In the rest of this guide, we’ll cover:
- What content maintenance is
- The core areas of content maintenance
- Your ultimate content health checklist
What is Content Maintenance?
Content maintenance is the ongoing process of reviewing, updating and optimising existing content to ensure it’s accurate, relevant and performs highly in the search results. When done effectively, content maintenance helps:
- Avoid traffic loss due to a decline in rankings by keeping content up-to-date, improving SEO signals and maintaining relevance to users’ search intent.
- Improve user experience and strengthen brand credibility by providing users with up-to-date information.
- Maximise ROI by extending the value of existing content rather than constantly creating new content from scratch.
Key Components of Content Maintenance
- Content Audits: Regularly review all website pages to identify underperforming, outdated or irrelevant content. This helps prioritise updates and improvements.
- Combatting Content Decay: Refresh old content that has lost search visibility or traffic, updating statistics, facts and examples to maintain relevance.
- Optimising Thin, Duplicate, and Overlapping Content: Improve or merge low-value content to enhance quality and prevent cannibalisation of search rankings.
- Fixing Orphaned Pages: Ensure all pages are linked within your site structure so search engines can discover and index them effectively.
- Planning Evergreen Content: Create and maintain content that remains relevant over time, requiring minimal updates while consistently attracting traffic.
We go over each of these core components in more detail below.
Content Audits: The Foundation of Content Maintenance
A content audit is the systematic process of reviewing all website content to assess its quality, relevance and performance.
Regular content audits ensure:
- Your website content remains accurate, up-to-date, and relevant.
- Engagement and user experience are maintained or improved.
- SEO performance is optimised, including search rankings and visibility.
- Outdated, thin, or duplicated content is identified and addressed.
- Content aligns with evolving business goals and user intent.
- Opportunities for updating, expanding or consolidating content are uncovered.
What’s Included in a Content Audit?
A comprehensive content audit should start by cataloguing all of your website content, including landing pages, blogs and other assets, in a spreadsheet. Each piece of content should then be assessed for quality, relevance and accuracy, helping you to identify outdated, under-performing, thin, duplicated or overlapping content.
Here’s an overview of the factors that you should look at for each page:
Performance:
- Traffic
- Bounce rate
- Engagement rate
- Conversion rate
- Keyword rankings
- Backlinks
Content:
- Quality and readability
- Relevance
- Accuracy (up-to-date facts, statistics and references)

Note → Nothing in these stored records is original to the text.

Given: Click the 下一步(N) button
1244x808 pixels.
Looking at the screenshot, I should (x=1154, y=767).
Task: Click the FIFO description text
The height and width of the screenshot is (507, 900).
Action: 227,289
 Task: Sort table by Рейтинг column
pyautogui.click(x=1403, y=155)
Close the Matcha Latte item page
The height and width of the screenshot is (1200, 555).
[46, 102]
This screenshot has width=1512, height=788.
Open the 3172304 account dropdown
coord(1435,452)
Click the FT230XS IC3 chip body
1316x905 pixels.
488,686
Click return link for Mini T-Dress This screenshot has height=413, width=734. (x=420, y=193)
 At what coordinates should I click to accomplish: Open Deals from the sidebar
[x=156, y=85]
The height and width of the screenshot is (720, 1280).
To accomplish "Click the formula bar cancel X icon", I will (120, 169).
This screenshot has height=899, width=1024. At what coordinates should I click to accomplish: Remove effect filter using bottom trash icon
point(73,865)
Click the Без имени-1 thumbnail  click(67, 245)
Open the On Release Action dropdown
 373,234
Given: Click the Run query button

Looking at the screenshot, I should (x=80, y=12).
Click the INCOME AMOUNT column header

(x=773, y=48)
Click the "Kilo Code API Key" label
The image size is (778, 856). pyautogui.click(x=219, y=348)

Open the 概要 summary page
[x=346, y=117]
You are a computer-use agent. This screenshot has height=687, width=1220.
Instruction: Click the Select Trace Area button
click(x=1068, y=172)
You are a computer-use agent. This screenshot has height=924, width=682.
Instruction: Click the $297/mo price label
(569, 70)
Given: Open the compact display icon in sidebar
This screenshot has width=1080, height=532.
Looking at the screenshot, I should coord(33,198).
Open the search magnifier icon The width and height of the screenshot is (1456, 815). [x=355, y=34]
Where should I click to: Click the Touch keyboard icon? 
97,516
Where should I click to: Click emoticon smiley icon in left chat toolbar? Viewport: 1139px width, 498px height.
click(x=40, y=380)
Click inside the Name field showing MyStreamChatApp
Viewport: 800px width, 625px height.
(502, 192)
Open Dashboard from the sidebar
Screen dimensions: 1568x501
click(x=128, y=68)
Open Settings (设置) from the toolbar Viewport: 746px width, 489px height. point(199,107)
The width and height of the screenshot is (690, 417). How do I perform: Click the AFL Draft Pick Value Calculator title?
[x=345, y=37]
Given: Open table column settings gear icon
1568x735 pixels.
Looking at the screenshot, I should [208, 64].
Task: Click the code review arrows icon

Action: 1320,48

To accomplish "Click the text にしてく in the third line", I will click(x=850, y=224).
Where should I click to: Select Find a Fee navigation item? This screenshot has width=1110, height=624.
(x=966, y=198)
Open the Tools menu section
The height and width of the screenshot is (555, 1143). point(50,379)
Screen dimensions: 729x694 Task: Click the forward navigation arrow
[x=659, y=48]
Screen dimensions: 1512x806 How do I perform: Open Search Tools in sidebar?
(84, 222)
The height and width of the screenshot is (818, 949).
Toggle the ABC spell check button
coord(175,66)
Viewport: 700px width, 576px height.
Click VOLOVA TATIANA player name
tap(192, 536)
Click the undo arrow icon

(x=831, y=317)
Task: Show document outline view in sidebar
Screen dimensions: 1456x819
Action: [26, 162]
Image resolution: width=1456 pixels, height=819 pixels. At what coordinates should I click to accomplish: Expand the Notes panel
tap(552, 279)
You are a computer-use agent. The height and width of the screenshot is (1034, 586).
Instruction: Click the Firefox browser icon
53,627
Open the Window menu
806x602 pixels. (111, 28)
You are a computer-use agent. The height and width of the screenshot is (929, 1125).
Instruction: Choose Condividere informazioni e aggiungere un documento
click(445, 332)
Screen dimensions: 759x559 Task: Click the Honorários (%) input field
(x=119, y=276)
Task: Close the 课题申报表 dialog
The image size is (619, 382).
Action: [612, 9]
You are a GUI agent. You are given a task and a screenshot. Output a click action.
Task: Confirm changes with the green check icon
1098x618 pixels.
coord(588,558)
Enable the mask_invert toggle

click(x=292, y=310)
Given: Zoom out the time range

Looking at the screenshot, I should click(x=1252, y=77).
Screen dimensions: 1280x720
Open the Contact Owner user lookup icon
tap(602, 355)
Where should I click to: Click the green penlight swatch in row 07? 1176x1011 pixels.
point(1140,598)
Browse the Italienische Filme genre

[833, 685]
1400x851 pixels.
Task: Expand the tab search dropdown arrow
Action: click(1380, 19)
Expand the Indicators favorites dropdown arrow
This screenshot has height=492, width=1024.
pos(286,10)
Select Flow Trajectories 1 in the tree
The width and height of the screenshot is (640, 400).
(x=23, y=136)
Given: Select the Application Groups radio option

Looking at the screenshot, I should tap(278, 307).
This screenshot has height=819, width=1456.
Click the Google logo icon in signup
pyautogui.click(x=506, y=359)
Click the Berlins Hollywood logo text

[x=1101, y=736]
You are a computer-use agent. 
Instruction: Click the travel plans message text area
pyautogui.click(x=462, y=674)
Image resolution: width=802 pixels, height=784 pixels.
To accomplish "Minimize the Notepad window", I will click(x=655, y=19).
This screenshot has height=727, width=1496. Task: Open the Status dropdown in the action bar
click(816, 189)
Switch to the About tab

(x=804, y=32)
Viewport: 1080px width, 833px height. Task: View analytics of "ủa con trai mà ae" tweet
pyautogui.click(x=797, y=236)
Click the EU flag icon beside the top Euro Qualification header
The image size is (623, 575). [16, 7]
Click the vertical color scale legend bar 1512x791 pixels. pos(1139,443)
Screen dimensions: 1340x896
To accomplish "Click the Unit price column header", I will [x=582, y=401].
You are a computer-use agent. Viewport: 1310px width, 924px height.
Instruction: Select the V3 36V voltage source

- Aligned with user intent and business goals
- Optimised for keywords
- Content is not duplicated or overlapping
- FAQs included where relevant
- Page structure and formatting
- Internal and external links
- Optimised for AI and generative search
On-page elements:
- Title tags
- Meta descriptions
- Alt text
- H1s and other headings are used appropriately
As a result of your audit, you should have a clear list of actionable recommendations, highlighting which pages need to be optimised or refreshed to maximise SEO value and user engagement.
Learn more about the content audit process in our blog, ‘ ‘SEO Content Audit How and When To Review Your Content.’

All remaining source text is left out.